About this task:
Copy the entries below in full, keeping them exactly as they are.

*** Opening of Entries shown ***

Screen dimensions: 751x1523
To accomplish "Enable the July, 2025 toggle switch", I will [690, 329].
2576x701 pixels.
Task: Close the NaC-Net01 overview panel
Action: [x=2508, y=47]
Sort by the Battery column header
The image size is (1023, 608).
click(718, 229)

*** Close of Entries shown ***

Solution for this problem:
Screen dimensions: 751x1523
To accomplish "Enable the July, 2025 toggle switch", I will [690, 329].
2576x701 pixels.
Task: Close the NaC-Net01 overview panel
Action: [x=2508, y=47]
Sort by the Battery column header
The image size is (1023, 608).
click(718, 229)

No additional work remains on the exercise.